TASK GOAL. Your answer should hold each line of the material that contains the word "panel".

DATASET ENTRIES.
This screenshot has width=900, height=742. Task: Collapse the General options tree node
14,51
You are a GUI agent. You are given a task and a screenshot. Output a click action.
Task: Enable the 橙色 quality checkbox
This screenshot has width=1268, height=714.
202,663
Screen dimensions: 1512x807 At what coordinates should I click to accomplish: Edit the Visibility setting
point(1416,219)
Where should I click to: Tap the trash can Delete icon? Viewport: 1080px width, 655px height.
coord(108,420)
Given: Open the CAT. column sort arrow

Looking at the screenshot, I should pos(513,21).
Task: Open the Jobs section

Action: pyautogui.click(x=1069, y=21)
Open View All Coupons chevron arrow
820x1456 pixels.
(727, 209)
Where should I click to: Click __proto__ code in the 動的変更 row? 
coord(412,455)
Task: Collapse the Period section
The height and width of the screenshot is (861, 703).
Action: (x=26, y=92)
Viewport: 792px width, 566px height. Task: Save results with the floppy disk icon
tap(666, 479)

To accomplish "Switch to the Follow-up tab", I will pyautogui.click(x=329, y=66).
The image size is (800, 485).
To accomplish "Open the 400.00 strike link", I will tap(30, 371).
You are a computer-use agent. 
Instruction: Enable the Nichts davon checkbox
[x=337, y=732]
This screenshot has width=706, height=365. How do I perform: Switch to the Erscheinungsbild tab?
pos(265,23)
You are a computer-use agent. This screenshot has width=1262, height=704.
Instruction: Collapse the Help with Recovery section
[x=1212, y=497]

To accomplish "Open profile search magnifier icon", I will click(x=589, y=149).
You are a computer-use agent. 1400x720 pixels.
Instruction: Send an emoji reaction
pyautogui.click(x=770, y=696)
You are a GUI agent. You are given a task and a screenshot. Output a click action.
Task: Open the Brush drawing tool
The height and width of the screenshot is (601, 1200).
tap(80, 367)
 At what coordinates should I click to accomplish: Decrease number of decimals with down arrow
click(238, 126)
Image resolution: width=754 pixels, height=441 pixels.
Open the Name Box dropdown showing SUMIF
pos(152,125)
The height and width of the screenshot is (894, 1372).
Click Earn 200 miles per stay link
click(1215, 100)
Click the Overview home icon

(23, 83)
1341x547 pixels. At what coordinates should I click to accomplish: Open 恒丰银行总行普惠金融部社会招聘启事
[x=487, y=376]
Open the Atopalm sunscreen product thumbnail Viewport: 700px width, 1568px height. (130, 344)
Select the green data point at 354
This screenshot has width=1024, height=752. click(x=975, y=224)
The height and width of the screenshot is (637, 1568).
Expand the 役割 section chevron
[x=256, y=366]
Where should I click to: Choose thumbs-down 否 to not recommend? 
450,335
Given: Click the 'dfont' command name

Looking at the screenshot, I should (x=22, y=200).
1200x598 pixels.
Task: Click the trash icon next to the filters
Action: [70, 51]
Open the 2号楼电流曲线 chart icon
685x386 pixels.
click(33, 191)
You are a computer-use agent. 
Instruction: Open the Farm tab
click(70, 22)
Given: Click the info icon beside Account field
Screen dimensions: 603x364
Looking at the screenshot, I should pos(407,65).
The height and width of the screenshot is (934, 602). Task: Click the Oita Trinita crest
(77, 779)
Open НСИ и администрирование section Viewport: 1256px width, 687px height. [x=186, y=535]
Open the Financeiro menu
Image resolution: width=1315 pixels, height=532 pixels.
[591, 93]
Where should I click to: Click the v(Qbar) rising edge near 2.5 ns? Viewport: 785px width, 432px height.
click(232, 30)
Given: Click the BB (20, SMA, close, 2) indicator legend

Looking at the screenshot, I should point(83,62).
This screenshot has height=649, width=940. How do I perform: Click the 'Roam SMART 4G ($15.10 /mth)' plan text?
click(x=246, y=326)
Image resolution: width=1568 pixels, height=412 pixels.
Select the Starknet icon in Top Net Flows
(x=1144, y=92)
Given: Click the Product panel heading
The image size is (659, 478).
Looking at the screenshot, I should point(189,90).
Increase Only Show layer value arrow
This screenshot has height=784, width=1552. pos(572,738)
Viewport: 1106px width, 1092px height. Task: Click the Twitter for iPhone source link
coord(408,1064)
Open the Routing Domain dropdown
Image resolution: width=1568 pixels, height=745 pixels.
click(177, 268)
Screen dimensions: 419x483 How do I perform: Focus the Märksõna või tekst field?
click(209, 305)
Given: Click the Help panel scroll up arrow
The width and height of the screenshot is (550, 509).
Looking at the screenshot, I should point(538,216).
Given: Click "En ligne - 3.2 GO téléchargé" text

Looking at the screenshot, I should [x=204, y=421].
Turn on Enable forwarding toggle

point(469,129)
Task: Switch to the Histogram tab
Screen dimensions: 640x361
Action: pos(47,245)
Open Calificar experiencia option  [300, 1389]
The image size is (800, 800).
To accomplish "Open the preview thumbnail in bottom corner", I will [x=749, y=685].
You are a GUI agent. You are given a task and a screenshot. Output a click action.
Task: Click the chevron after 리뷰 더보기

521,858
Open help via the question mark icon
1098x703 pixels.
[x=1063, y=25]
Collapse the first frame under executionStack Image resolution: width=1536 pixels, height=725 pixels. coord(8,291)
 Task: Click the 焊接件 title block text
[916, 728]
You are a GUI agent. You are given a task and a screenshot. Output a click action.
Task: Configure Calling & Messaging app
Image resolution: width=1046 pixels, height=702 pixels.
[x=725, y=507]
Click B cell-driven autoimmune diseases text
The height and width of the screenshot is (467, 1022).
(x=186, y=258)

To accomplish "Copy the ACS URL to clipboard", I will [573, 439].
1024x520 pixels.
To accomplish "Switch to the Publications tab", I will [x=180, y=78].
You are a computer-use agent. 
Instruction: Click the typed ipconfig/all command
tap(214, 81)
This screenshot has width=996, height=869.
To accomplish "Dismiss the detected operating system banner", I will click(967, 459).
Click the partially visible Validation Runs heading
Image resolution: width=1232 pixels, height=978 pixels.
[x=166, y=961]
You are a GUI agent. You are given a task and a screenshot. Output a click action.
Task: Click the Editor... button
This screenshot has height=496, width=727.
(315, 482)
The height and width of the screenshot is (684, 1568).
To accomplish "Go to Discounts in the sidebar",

RESPONSE AREA.
Given: Click the Product panel heading
Given: Click the Help panel scroll up arrow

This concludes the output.